**Work required:** The entries follow. Copy every line in which "size" appears.

**Data:**

------------------------------------

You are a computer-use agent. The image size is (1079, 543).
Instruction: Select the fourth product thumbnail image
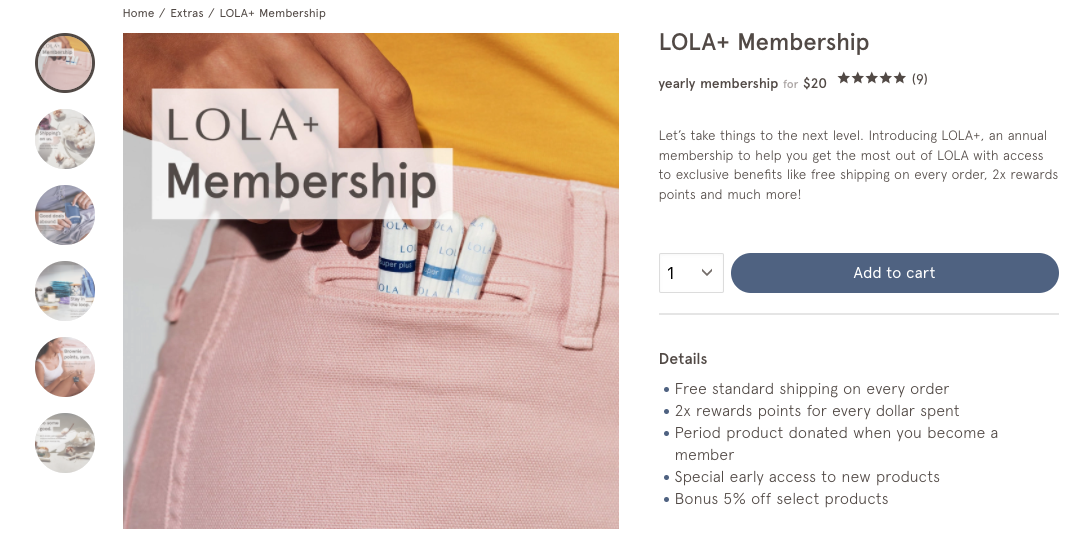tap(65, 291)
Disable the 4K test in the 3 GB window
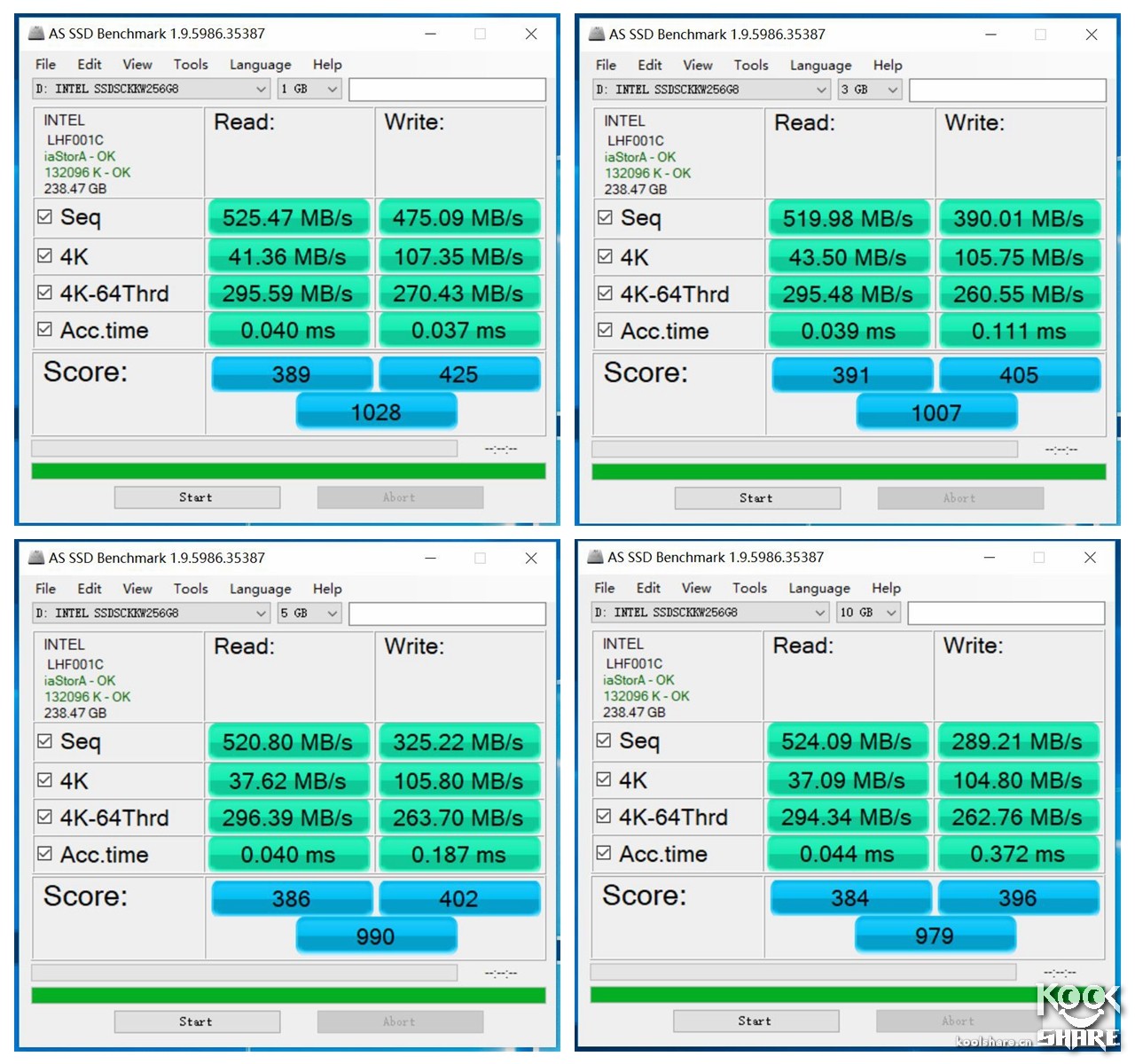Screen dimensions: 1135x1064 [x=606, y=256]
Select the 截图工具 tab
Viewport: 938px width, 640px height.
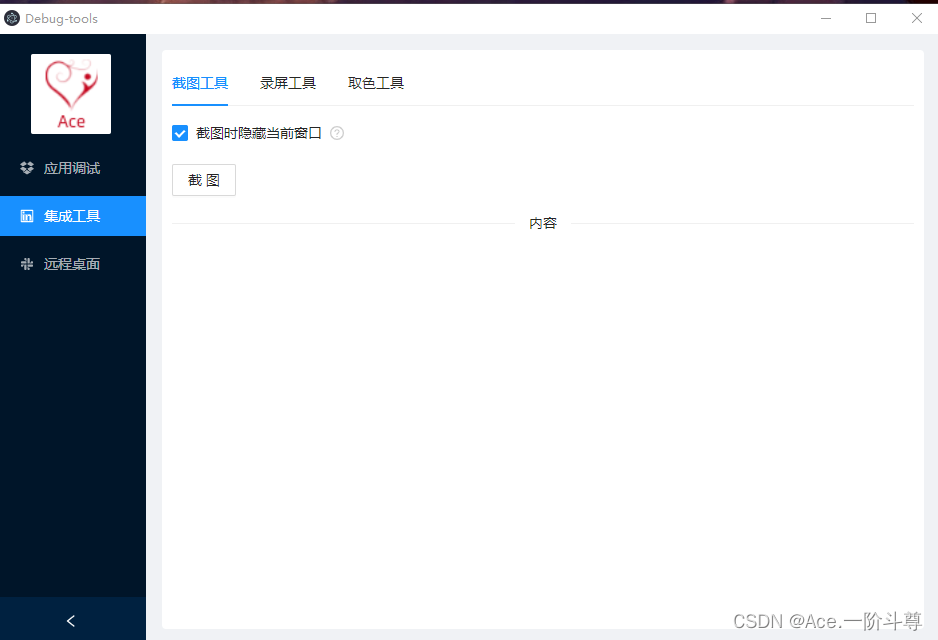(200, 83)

------------------------------------

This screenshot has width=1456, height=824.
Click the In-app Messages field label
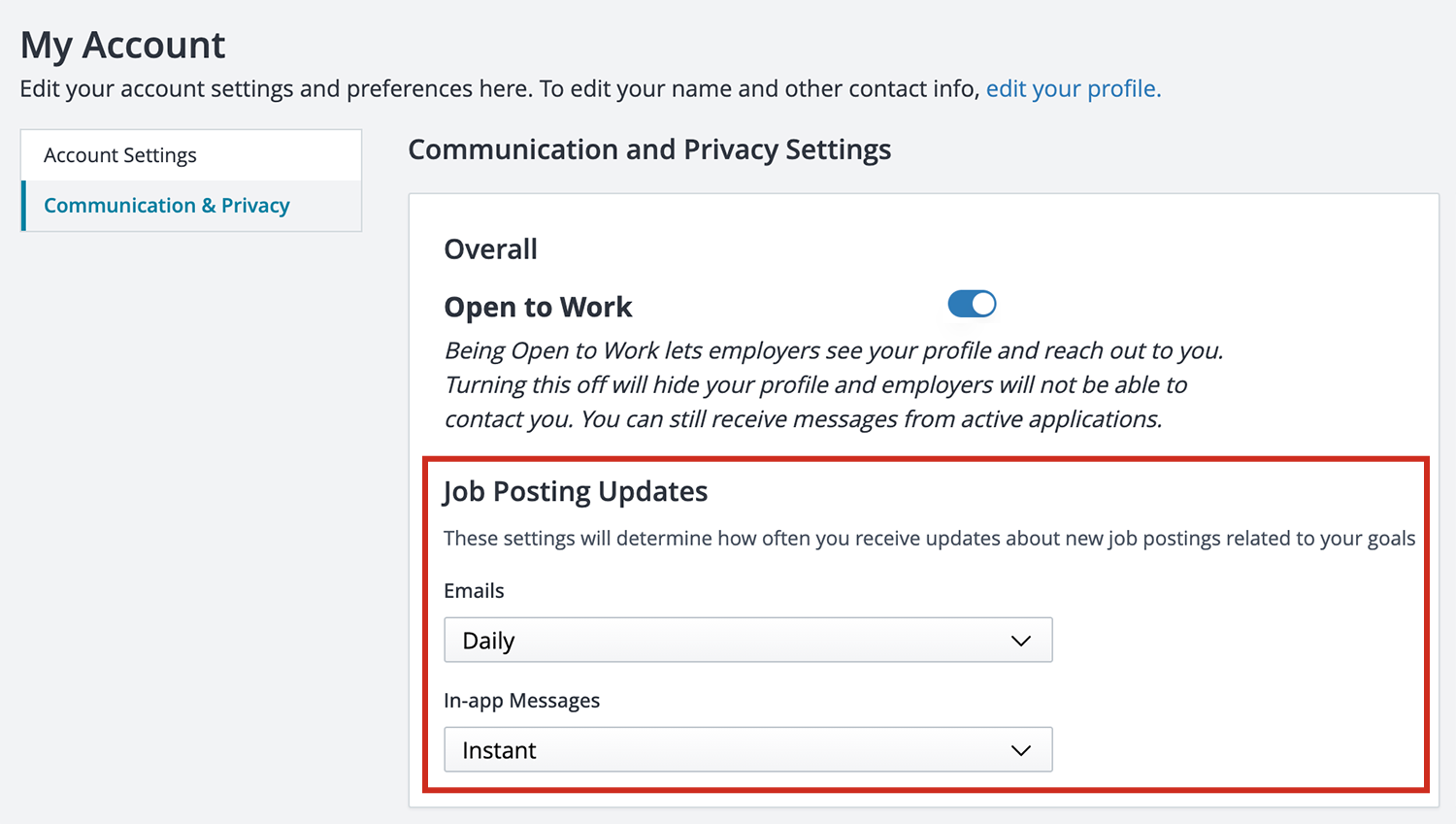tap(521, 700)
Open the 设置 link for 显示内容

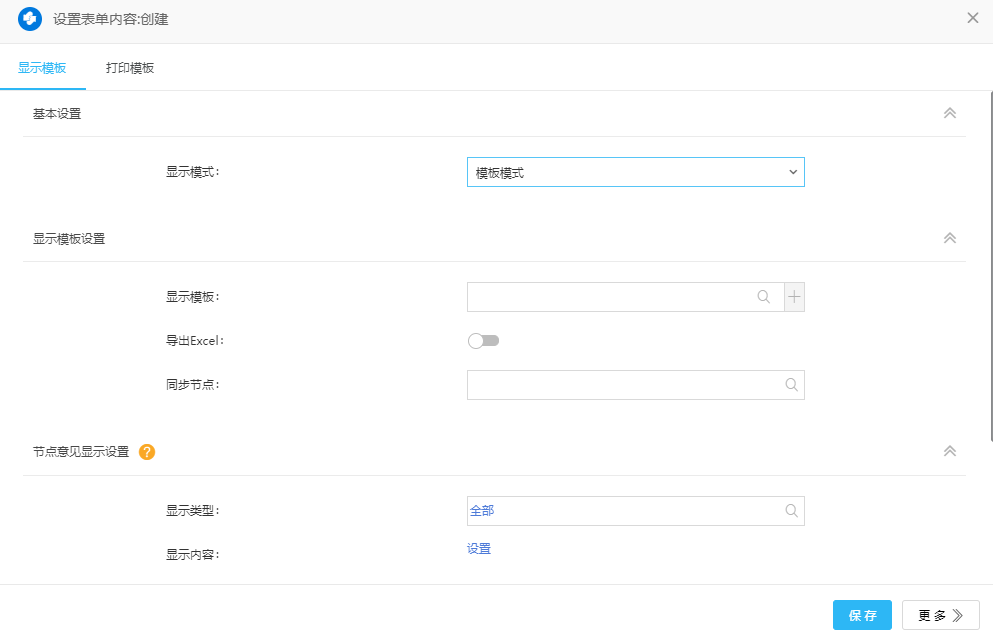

------------------------------------

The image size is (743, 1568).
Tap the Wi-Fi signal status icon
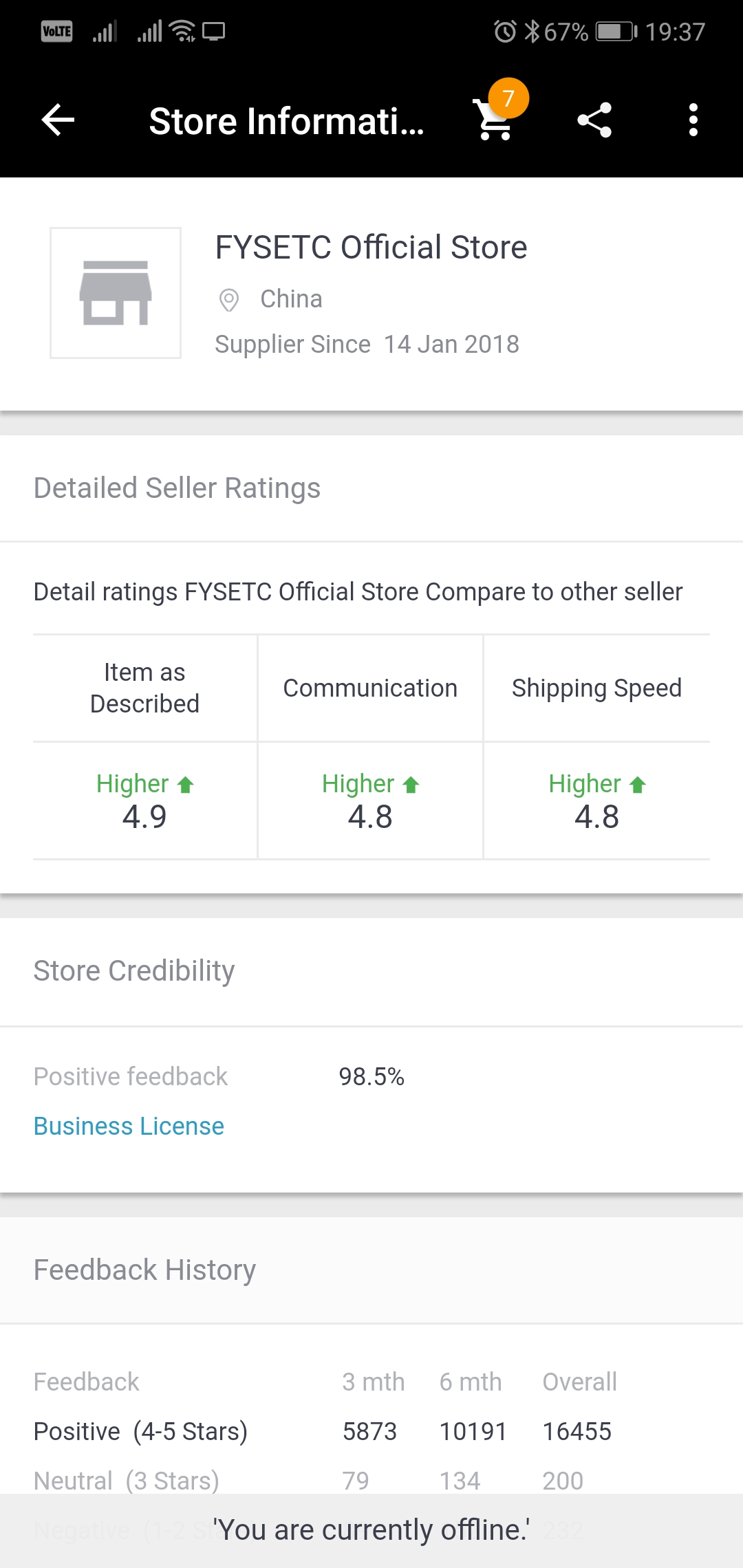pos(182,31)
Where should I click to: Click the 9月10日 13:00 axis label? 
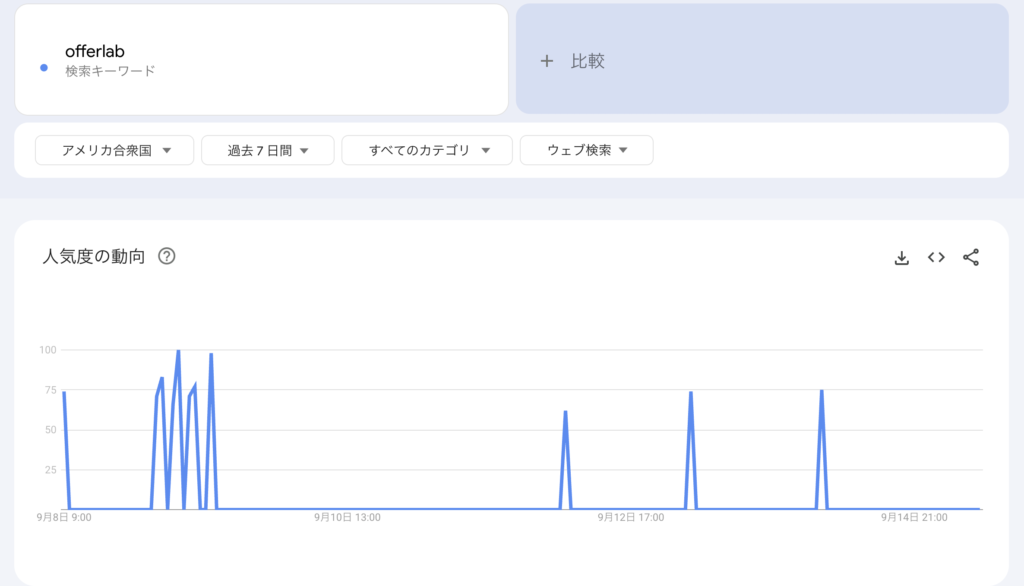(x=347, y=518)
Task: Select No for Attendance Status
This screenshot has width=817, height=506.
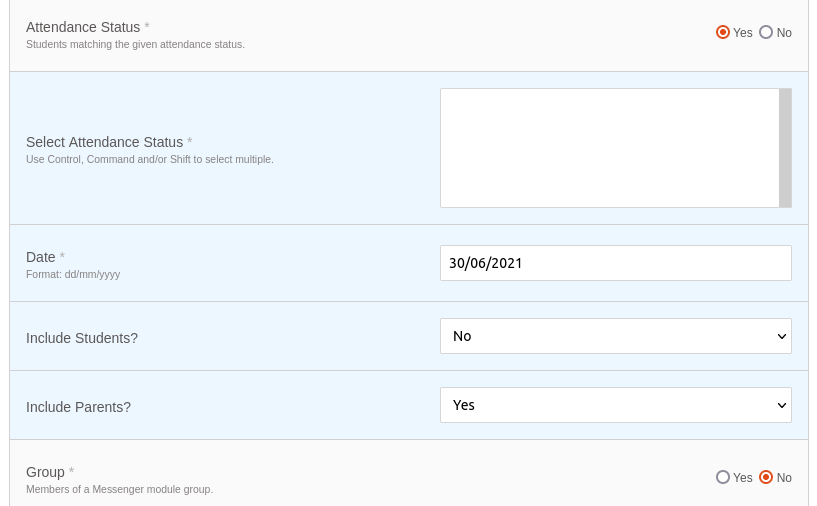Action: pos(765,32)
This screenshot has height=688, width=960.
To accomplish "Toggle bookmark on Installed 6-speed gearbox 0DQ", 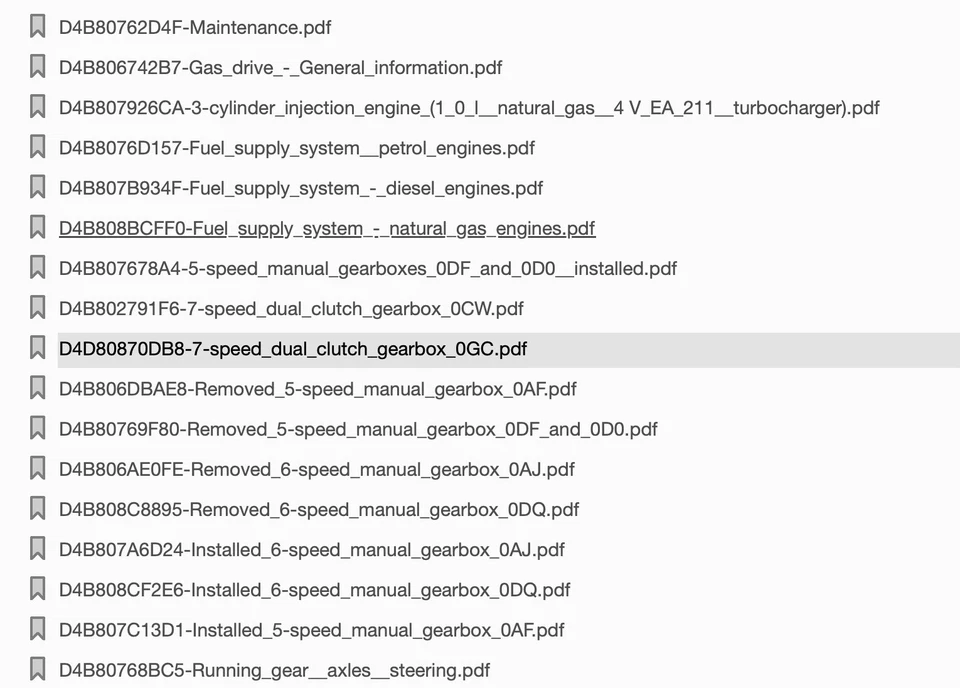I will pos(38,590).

------------------------------------

**Written solution:**
You are a computer-use agent. The image size is (1079, 543).
The image size is (743, 1568).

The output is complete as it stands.